* Your goal *
From the text about the Angles below, list every kingdom that the Angles are said to have founded after the invasion of Britain.

* Source excerpt *
Possibly the first instance of the Angles in recorded history is in Tacitus' Germania, chapter 40, in which the Anglii are mentioned in passing in a list of Germanic tribes.

Angle influence in Britain

According to sources such as the Venerable Bede, after the invasion of Britain the Angles split up and founded the kingdoms of the Nord Angelnen Northumbria, Ost Angelnen East Anglia, and the Mittlere Angelnen Mercia. Thanks to the major influence of the Saxons, the tribes were collectively called Anglo-Saxons by the Normans. A region of the United Kingdom is still known by the name East Anglia.

The Angle homeland where the rest of that people stayed, a small peninsular form in the north-eastern portion of the modern German bundesland of Schleswig-Holstein, itself on the Jutland Peninsula, is still called Angeln today. It is formed as a triangle drawn roughly from modern Flensburg on the Flensburger Fjord to Kiel and then to Maasholm on the Schlei inlet.

In any case, this small and relatively easterly geographic localisation of the original Angeln tribal group has lead to one of the Anglo-Saxon Invasion 's enduring mysteries: how it is possible that the Angelns were so frequently mentioned as colonisers of ancient Britain in all the ancient and medieval written sources, while evidence of the neighbouring and much more powerful Frisians' concurrent colonising activities in Britain has been so limited to discoveries in archeological science, and more often to logical deductions and inferences alone? Of course, ethnic Frisians are known to have inhabited the land directly in the path of any migration route from Angeln to Great Britain (except for the long and difficult route by sea around the northern tip of Denmark), and, in fact, they also inhabited lands between the ancient Saxon domain and Britain; yet they are rarely mentioned as having taken part in the vast migration.

St. Gregory

The Angles are the subject of an legend about Pope Gregory I. As an abbreviated version of the story goes, Gregory happened to see a group of Angle children from Deira for sale as slaves in the Roman market. Struck by the beauty of their fair complexions and blue eyes, Gregory inquired about their background. When told they were Angles, he replied with a Latin pun that translates well into English: "Not Angles, but angels". Supposedly, he thereafter resolved to convert their pagan homeland to Christianity.

* Supplied data *

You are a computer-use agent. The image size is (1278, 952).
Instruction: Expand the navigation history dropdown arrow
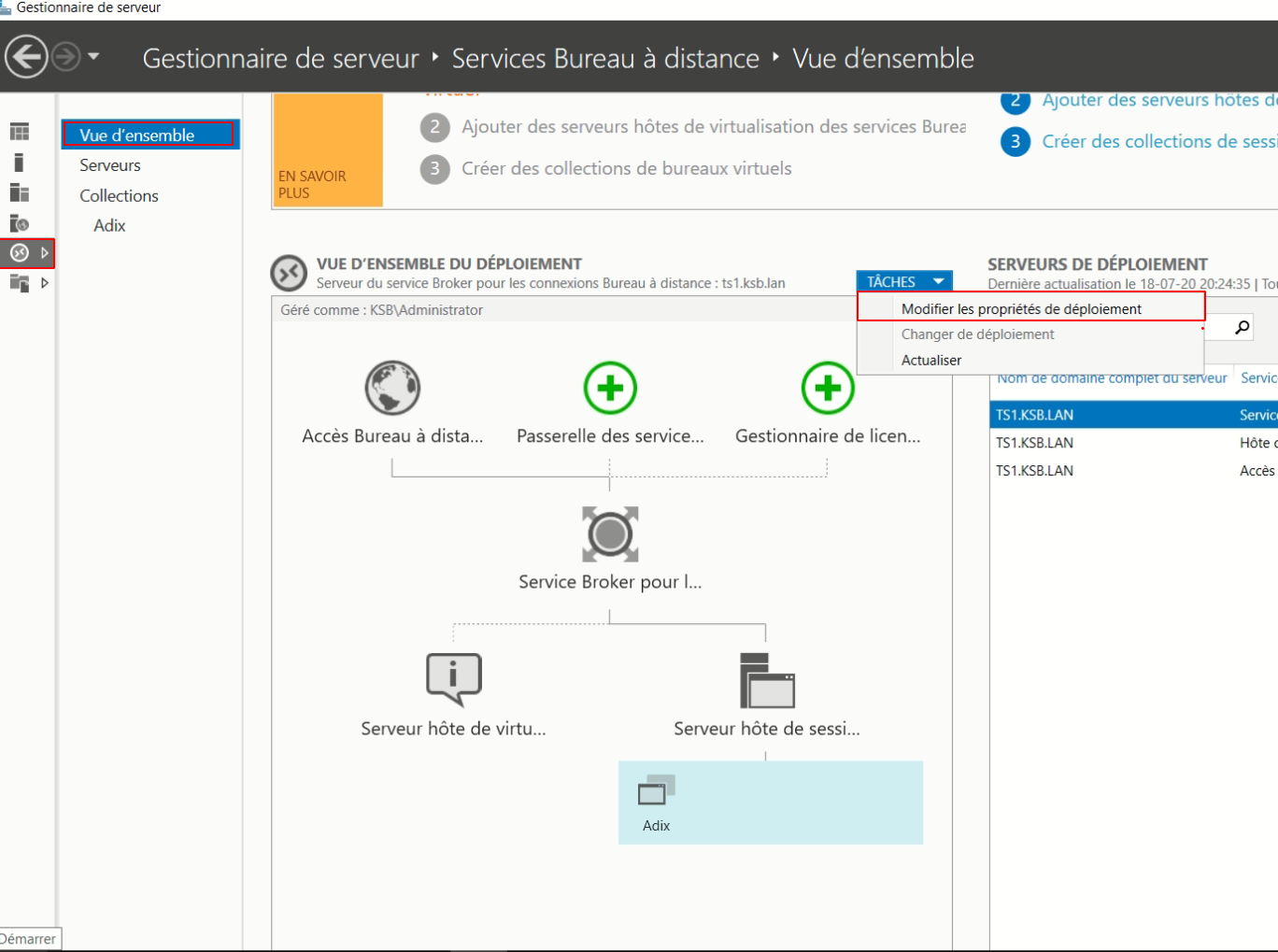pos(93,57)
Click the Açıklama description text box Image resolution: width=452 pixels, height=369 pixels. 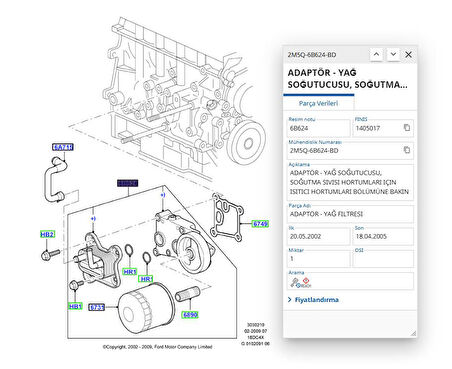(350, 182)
--
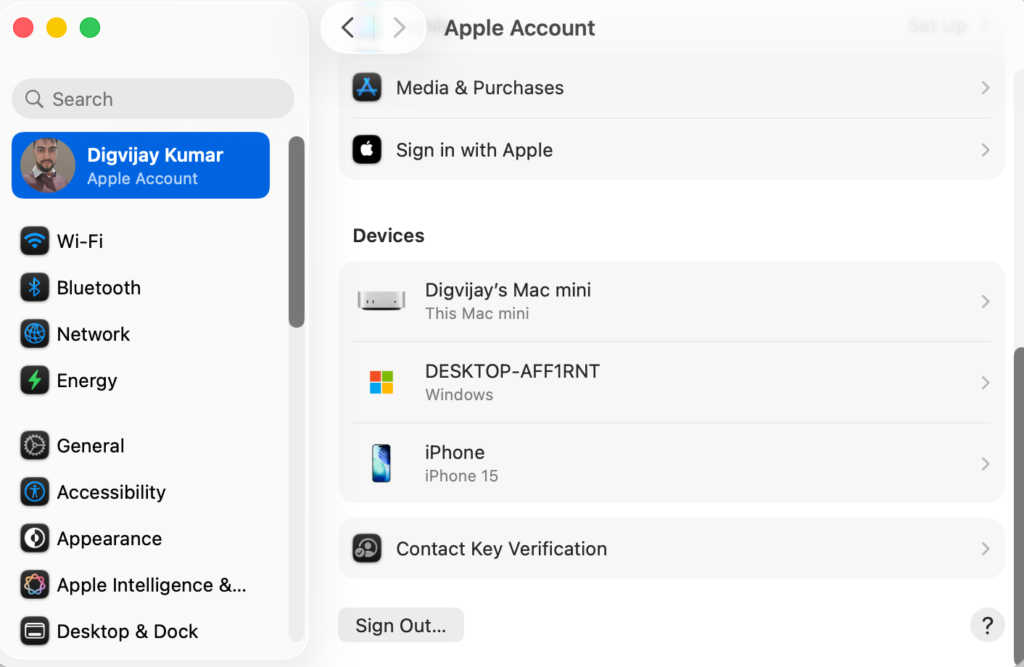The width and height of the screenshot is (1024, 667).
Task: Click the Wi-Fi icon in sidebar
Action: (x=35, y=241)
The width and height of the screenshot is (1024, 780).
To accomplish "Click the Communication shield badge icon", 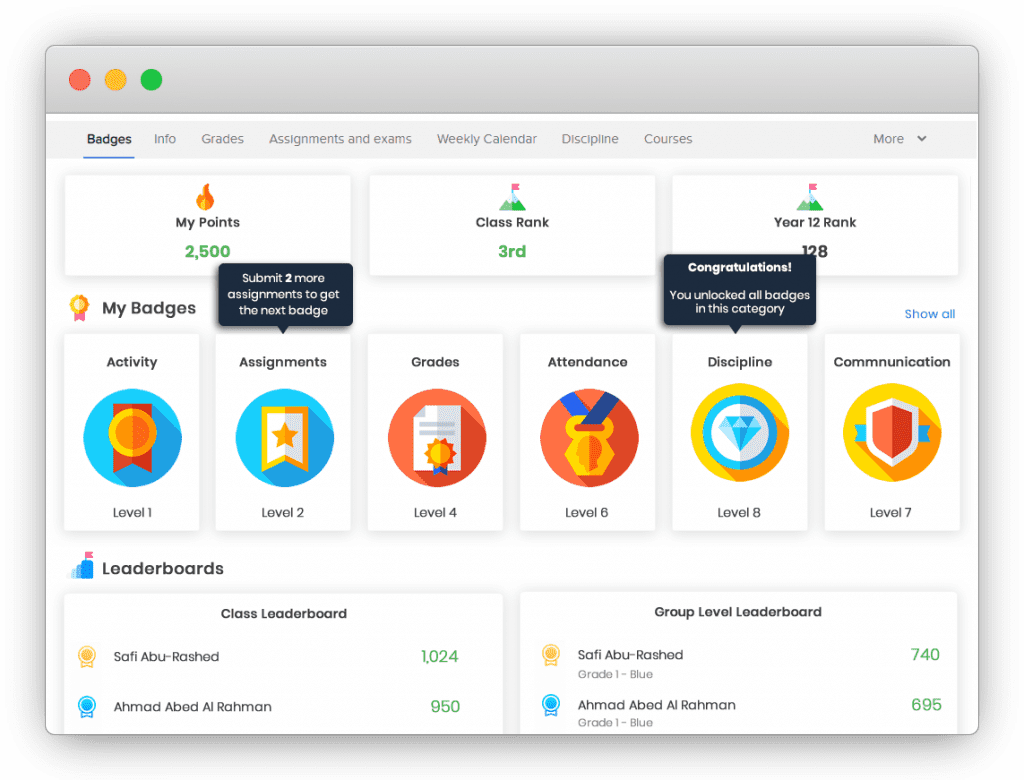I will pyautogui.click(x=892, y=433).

* Response to this task *
Northumbria, East Anglia, Mercia